BEIRUT, 23 Jul 2006 (IRIN) - Inaam Haidar and her twin children, Hadi and Hiba, aged eight, were trapped in a village south of Beirut for 10 days after the Israeli attacks on Lebanon started on 12 July.
They were spending their summer holiday at their grandmother's house in the mountains, when Israeli planes dropped bombs on the area, isolating the village.
"We were living in fear as the bombs just whistled over our house and exploded nearby," says Haidar. "The Israeli planes kept going over the town and dropping bombs, and my children kept crying all the time. My mother is an old woman and she is sick."
The whole family managed to leave the village on 21 July. "We walked for a few kilometres to where a man with a car was waiting for us," explains Haidar. "He had been sent by my husband who is working in Beirut. My mother is now staying at my brother's house, away from the bombs in the mountains outside Beirut, and I came back to my house on the verge of the southern suburbs."

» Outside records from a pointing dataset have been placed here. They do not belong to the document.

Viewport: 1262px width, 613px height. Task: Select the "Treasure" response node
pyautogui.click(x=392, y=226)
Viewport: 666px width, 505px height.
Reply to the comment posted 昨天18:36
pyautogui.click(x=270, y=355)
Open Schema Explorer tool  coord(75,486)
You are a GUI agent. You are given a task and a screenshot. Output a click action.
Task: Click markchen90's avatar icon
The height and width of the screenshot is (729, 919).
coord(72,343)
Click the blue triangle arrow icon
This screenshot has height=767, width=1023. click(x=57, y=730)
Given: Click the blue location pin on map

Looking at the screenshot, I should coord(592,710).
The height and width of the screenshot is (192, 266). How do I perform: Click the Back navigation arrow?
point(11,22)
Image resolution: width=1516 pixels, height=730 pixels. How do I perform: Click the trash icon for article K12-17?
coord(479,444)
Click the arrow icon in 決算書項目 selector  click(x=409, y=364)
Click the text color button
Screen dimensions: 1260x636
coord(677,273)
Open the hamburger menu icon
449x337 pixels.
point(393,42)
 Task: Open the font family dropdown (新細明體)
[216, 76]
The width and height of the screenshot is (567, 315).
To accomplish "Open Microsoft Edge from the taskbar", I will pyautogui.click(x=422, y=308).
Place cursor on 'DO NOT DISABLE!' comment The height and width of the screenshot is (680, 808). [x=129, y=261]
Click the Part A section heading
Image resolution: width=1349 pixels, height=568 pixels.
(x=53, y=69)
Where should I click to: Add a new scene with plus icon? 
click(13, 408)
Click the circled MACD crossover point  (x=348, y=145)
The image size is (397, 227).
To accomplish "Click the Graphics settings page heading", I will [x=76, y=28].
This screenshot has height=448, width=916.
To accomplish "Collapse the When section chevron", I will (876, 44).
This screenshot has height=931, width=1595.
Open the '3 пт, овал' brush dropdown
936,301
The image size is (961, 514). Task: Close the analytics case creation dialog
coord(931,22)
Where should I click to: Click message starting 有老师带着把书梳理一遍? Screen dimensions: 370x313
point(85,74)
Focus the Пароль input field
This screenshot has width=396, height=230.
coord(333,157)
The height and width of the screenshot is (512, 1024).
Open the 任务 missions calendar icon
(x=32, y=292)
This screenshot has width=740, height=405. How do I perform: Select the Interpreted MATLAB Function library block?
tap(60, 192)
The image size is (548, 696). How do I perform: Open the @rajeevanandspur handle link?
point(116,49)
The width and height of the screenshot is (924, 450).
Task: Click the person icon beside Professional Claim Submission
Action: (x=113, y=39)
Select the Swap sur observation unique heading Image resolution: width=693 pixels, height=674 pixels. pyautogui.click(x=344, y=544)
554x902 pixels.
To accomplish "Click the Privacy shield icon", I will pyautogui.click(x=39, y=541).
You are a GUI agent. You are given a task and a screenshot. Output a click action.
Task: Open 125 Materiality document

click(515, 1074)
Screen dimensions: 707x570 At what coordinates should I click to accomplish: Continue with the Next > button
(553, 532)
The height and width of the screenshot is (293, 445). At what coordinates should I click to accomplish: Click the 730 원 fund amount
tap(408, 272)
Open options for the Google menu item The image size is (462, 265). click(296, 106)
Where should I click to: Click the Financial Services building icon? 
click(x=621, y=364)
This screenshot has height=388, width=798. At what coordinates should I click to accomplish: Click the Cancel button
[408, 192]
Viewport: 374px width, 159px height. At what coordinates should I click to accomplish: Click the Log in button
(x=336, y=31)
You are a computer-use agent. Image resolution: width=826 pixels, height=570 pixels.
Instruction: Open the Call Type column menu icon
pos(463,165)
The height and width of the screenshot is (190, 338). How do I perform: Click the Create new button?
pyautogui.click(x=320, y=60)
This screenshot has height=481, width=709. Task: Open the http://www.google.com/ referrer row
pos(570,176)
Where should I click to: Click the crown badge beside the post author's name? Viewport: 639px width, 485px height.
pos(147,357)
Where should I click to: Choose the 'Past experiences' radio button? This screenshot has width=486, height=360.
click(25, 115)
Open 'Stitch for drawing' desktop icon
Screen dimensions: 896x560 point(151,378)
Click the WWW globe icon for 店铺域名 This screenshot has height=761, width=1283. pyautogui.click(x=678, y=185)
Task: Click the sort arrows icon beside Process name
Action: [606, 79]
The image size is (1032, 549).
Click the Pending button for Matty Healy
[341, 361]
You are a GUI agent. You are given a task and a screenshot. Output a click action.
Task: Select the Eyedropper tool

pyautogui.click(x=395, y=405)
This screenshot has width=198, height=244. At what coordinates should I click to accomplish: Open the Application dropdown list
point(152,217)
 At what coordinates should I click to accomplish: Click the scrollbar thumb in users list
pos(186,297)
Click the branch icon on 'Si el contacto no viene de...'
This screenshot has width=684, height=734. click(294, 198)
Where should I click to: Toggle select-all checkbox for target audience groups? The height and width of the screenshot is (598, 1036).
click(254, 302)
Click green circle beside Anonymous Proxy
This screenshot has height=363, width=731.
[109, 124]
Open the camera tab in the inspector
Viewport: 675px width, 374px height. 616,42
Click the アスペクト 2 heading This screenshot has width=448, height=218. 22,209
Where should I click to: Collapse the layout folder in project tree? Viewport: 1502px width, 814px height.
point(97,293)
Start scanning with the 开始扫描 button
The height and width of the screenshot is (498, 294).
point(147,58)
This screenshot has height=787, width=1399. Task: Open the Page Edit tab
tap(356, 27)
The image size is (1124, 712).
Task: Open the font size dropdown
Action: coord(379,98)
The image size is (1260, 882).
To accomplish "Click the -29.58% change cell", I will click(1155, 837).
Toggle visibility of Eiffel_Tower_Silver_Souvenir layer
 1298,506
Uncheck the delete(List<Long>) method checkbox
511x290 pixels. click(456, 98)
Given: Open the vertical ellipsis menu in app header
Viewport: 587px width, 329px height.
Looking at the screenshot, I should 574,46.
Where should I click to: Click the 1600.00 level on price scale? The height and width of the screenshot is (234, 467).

Haidar said the journey to Beirut was hellish. Some of the roads through the mountains had been damaged in air strikes, and they had to travel along dangerous tracks to avoid being bombed.
"I didn't cry... I was brave for mama," says Hadi, Haidar's son.
"I still cannot sleep at night, as I can hear the Israeli bombs exploding in the nearby southern suburbs, and it makes me afraid that the bombs might hit us here in our house," Haider says. "Wherever we go, the Israeli bombs follow us."
The UN's Childrens Fund, UNICEF, says around half the estimated 600,000 people displaced in Lebanon to date, are children and women.
"Out of those killed or injured, we were told that one third were children," says Soha Boustani, UNICEF Spokesperson in Beirut.
Boustani says the less critical but lasting psychological impact of this conflict on children is not being addressed either.
Asked if he sleeps at night, eight year-old Hadi replies: "A little. I panic and wake up because of the bombs coming down and exploding like this," he says, making the sound of an explosion and waving his hands in the air.
The Israeli air strikes have already taken their toll on Hadi's twin sister, Hiba. "I can still hear explosions here," she says, pointing to her head. "I have nightmares."
Haidar says both her children sob and cry out in their sleep. "When they do manage to sleep, they are afraid to keep their eyes closed because they think the planes will come back," she says.
"Trauma is UNICEF's main concern because it is not visible to the eye but it has a long term effect," UNICEF's Boustani says.